Certainly in my past, as a leader in the technical side of delivery, I was pretty fixated on how we would deliver a technical solution. However, what we were delivering and why it was important was a secondary concern to me. The shift to user experience — especially in an era synonymous with the post-Covid rush to digitise — means focusing on the how can be short-sighted, and often result in products nobody wants.
The typical CTO concerns include:
- Technical feasibility and deliverability;
- The technical landscape outside of a programme or organisation, leading to research and innovation;
- Managing an engineering function, its ways of working, etc.
The typical CPO concerns, meanwhile, include:
- Product feasibility and deliverability;
- The business viability and value of a product or service;
- A focus on user needs, usability and accessibility of products and services;
- The product landscape outside of a programme or organisation, leading to research and innovation;
- Managing a product function, its ways of working, etc.
There are a number of similarities between them, but also some differences. The CPTO role — a rare instance of an explicit crossover in the CxO world — is new and has gained significant attention in the industry. It’s a change in thinking, forcing us to consider consolidating our existing estates into more coherent products.
Product or tech: which side of the fence are you?
If you’re considering a CPTO role, the first question you should ask yourself is, which side of the fence are you on? I’d imagine there are vanishingly few people who are as strong with technology as they are product (at the expert level, that is). So most candidates will be one side of the fence more than the other. And I keep using the term ‘fence’ for a reason; it’s a divide, and it’s one we need to figure out how to get over.
I’ve found myself having to learn more about product, but the key has been having a great team, with a strong head of product in place to help mitigate my lack of knowledge and experience in the area. I’m sure there are CPTOs out there who will be doing the opposite, relying on a great head of engineering or technology. The concerns you can’t pick up right now, will certainly need some “right hand person” support at some point in time.
As a member of a consultancy, the first port of call for me was figuring out a few key crossover points, including:
- How we talk about the feasibility of a product;
- How we shape and execute discovery work between product and engineering;
- How we build departments and teams to deliver products sustainably;
- How we innovate in the field.
The teams have their own tools, techniques and ways of working, so it’s a matter of facilitating multiple idioms and balancing them in a converged team. This means fostering understanding of the value of each of these idioms as equals, which in turn means communication and culture have to be on point.
Blurring boundaries, and how to overcome them
But, there is a confounding factor — that of design. Some CPTOs are finding that in bringing product into their repertoire, that the boundaries between design and product become confusing — a result of their strong affinity as disciplines.
It’s easy to see that product, design and more traditional business analysis have a lot of crossover, so where do you draw the line, if at all? This then poses the problem of scale. Having a CPTO over a team of 100-150 is fine, but if you scale that to the multiple disciplines over hundreds of people, it starts to become a genuine challenge.

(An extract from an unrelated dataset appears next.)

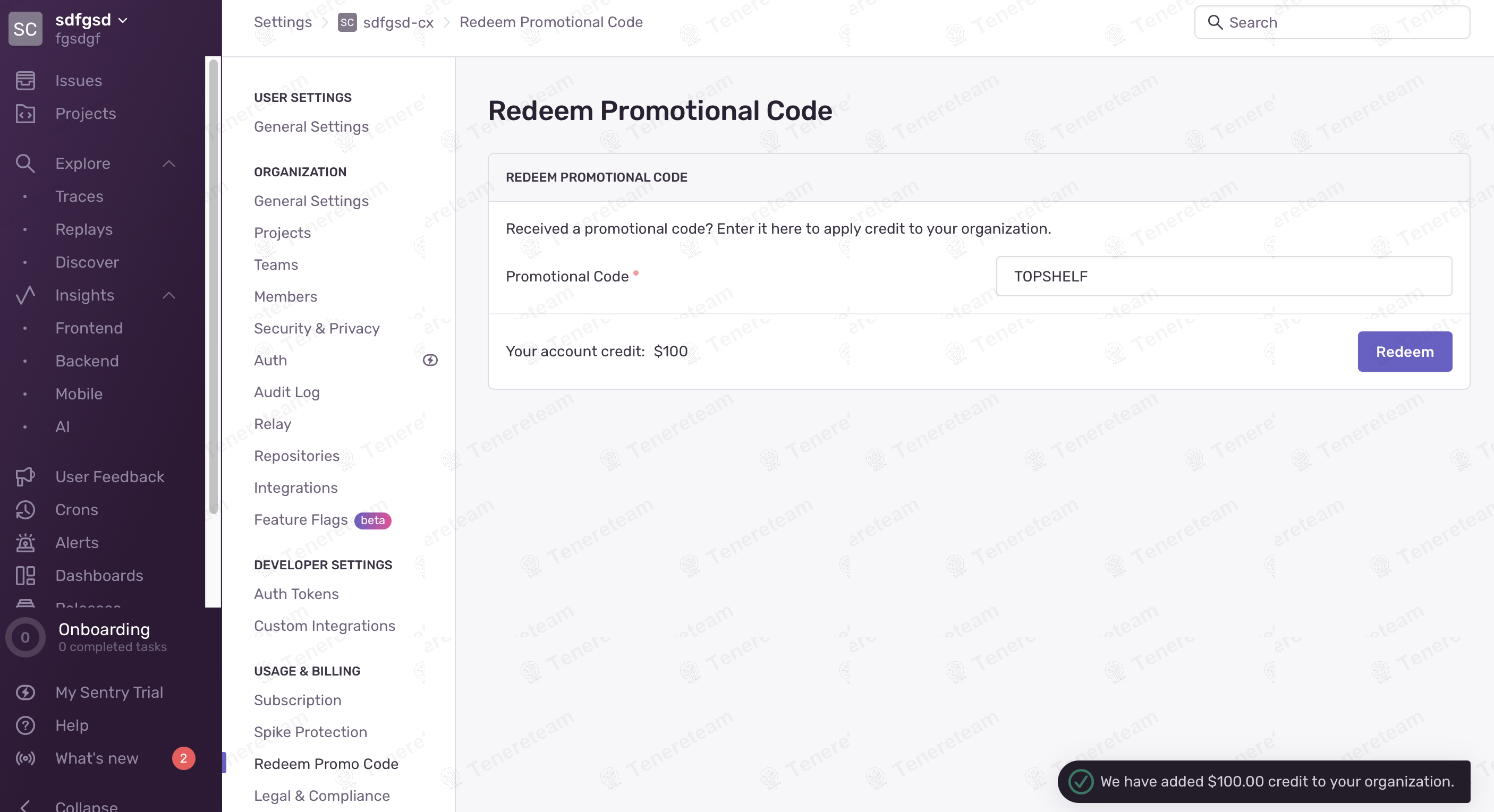Image resolution: width=1494 pixels, height=812 pixels.
Task: Collapse the Insights section chevron
Action: pos(169,295)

Again, having strong “heads of” protects you from this, but it forces the CxTO to become slightly more abstracted from reality. Creating autonomy (and thus decentralisation) in established product delivery teams helps make scaling less of a problem, but it requires both discipline and trust.

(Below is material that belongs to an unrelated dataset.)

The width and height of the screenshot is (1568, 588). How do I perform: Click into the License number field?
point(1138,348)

Could you do this with both a CPO and a CTO? Yes, but by making it a person’s explicit role to harmonise the two concerns, you create a more concrete objective, and there is a need to resolve any conflict between the two worlds, centralising accountability (which sounds ultimately useful, if a little ominous).
In reality, many CTOs are starting to pick up product thinking, and I’m sure the reverse is also true of CPOs. However, switching between two idioms is a big ask. It’s tiring (but rewarding), and could mean your focus can’t be as deep in either of the two camps.
CPTOs: A fulcrum, but no silver bullet
In conclusion, CPTOs are the fulcrum that can prevent product and tech teams from falling into delivering naval-gazing work that is ultimately inefficient, costly, and irrelevant once released into the real world. However, the CPTO is not a silver bullet replacement for talented product and tech leaders — senior leadership in both is still needed to steer organisations from a project to a more effective product-led approach.